Margaret laughed. ‘OK,’ she said. ‘Here’s one for both of you.’ She thought for a moment. ‘It is National Day in Beijing. The middle of the day. Everyone is out in the streets. Li Yan walks from Xidamochang Street to Beijing Railway Station, and yet not a soul sees him. How is this possible?’

Both Li and Mei Yuan were silent for a moment as they considered the puzzle. Mei Yuan shook her head. ‘This I will need to think about.’ She opened the door and ruffled Xinxin’s head, turning to Li. ‘You have a very clever lady, Li Yan. Take care not to let her go.’

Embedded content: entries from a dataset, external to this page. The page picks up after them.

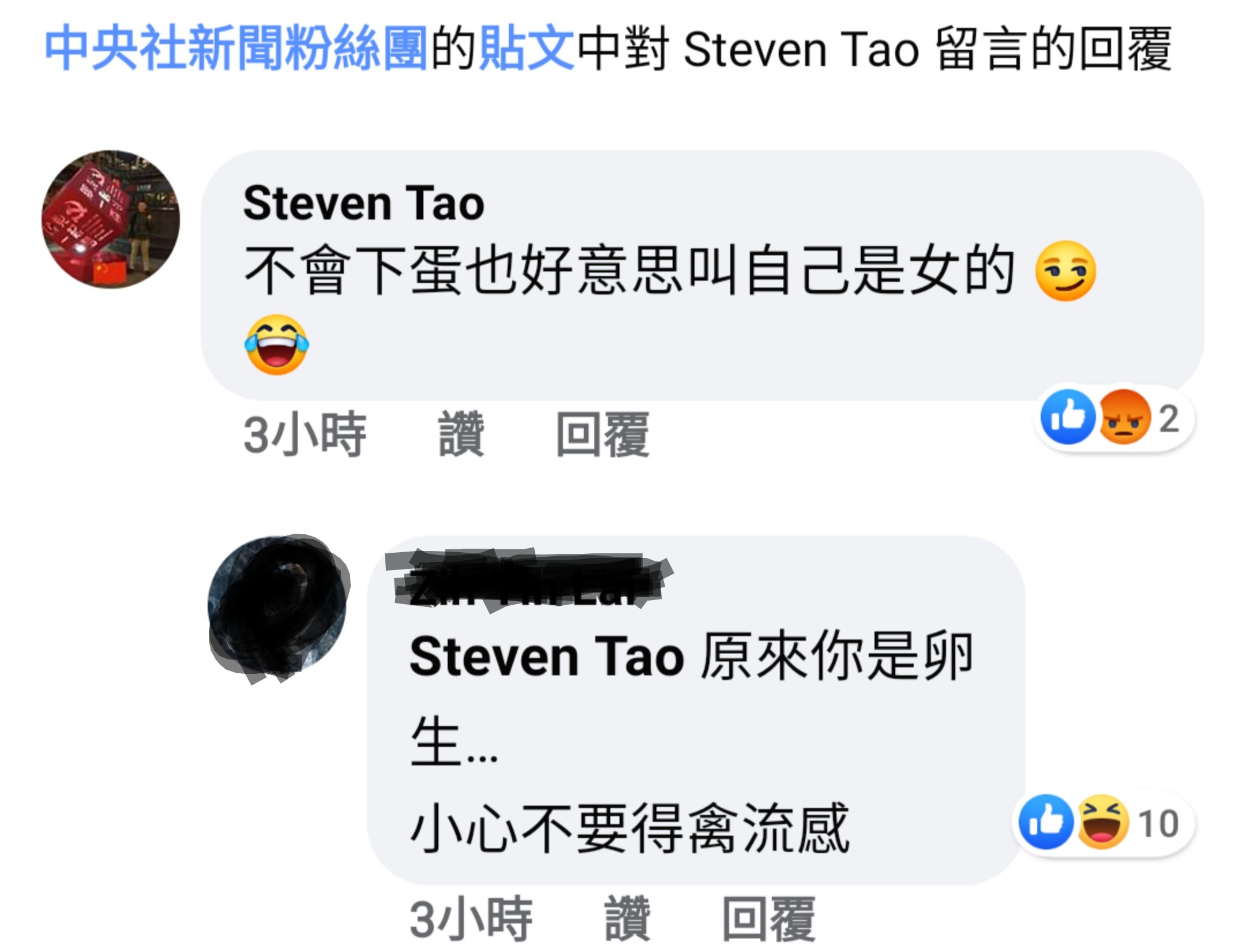The height and width of the screenshot is (952, 1246).
Task: Open the blacked-out avatar of the replier
Action: pos(278,608)
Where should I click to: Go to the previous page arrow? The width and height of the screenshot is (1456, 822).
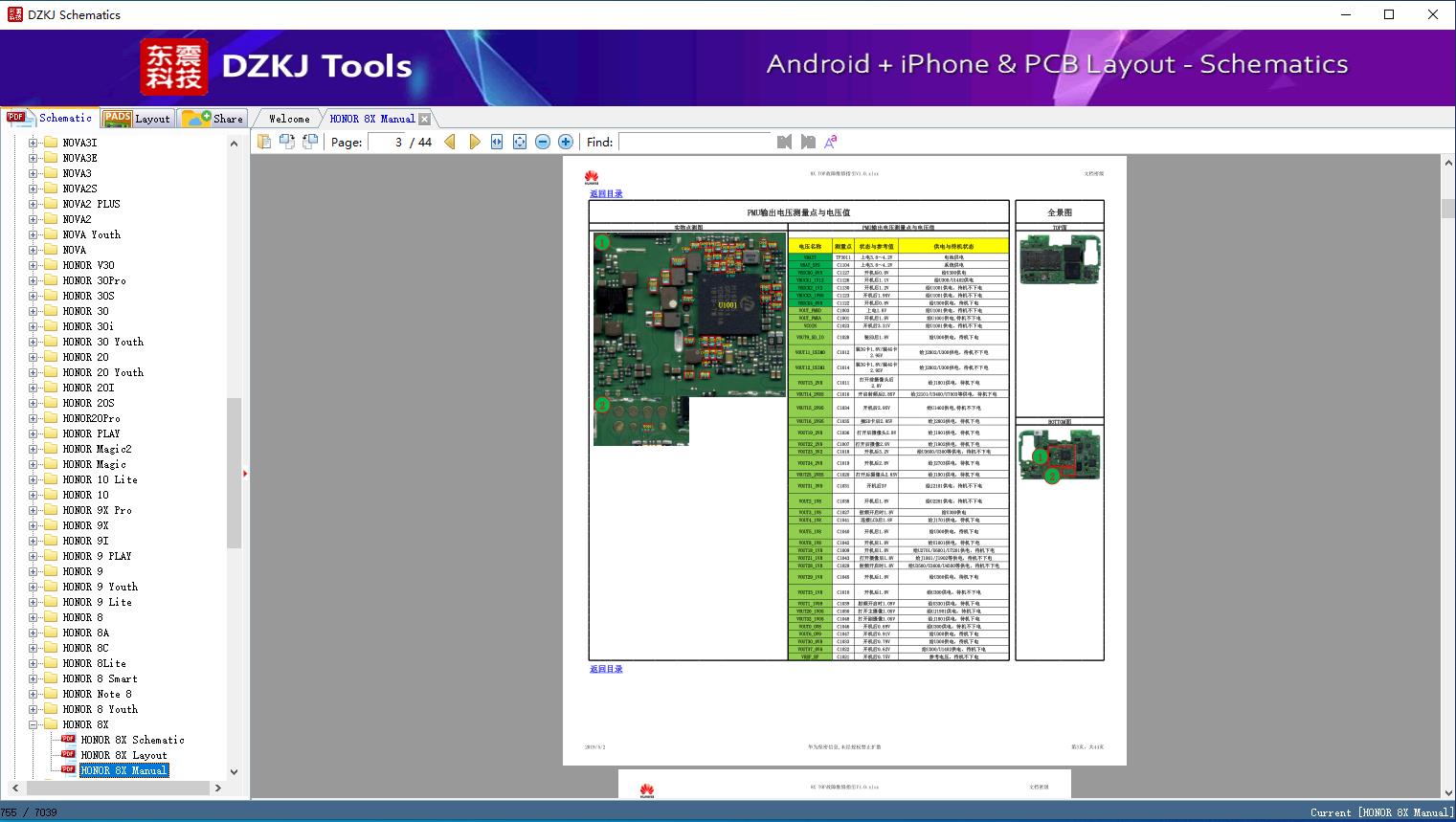tap(450, 142)
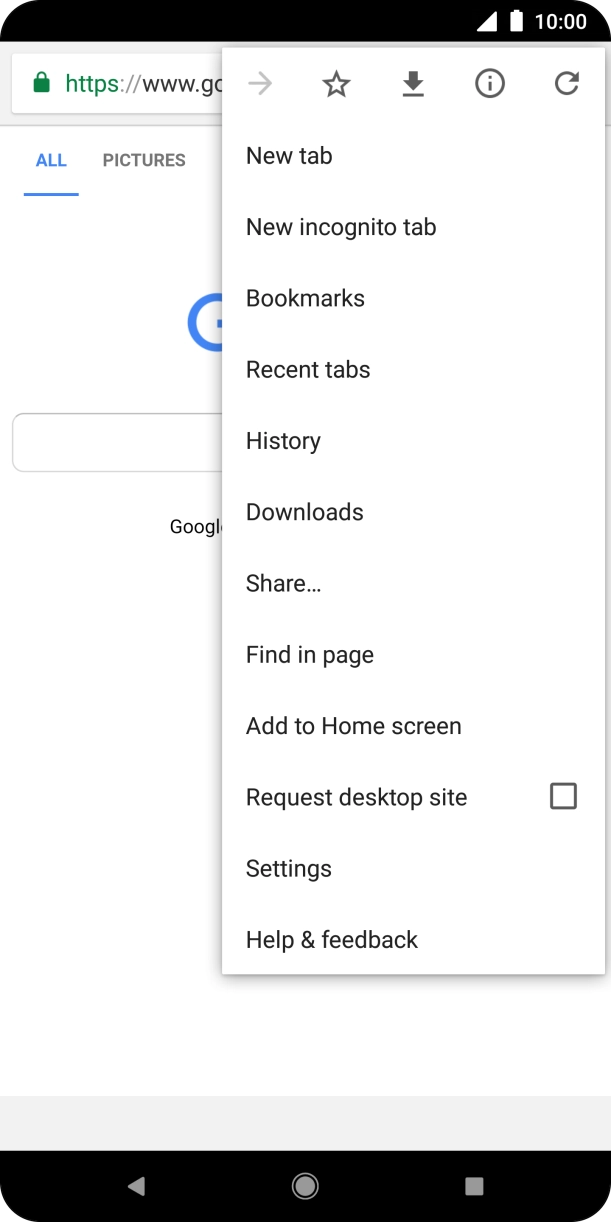
Task: Open Chrome Settings
Action: 289,869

And they both blushed fiercely.

*

Xinxin’s face was relaxed and beautiful in the repose of sleep. Margaret sat on the edge of the bed and brushed a few stray strands of hair from her cheek and gazed down on her innocence. Xinxin had ‘read’ to her from her picture book when they got back to the apartment. And although she could not really read, she had been read the story so often by Mei Yuan in the last couple of days that she knew it off by heart. She still did not fully grasp that Margaret could not understand what she said, and gabbled to her constantly, tutting with irritation whenever Margaret responded in English. ‘You must teach her to speak Chinese,’ she had said to Li in annoyance.

*

Now, as she lay sleeping, Margaret’s heart went out to her. Abandoned by her mother, rejected by her father, landed on an uncle who had not the first idea of how to look after her. And she felt for Li, too. It was an awesome responsibility, the life of another person. Particularly one so young and utterly dependent. And it was not a responsibility for which he had asked. Somewhere, Margaret became aware, deep inside of her there was a latent desire to share in that responsibility. Something hormonal, she supposed. That chemical spark that fired a woman’s desire to have children. She was thirty-one years old, and she had never once felt the desire to have children. Until now. Absurdly. Inappropriately. Impossibly. And yet, as she gazed on the sleeping child, some primeval instinct was conjuring a longing to hold her to her breast, to protect her from all the dreadful slings and arrows that life would throw at her.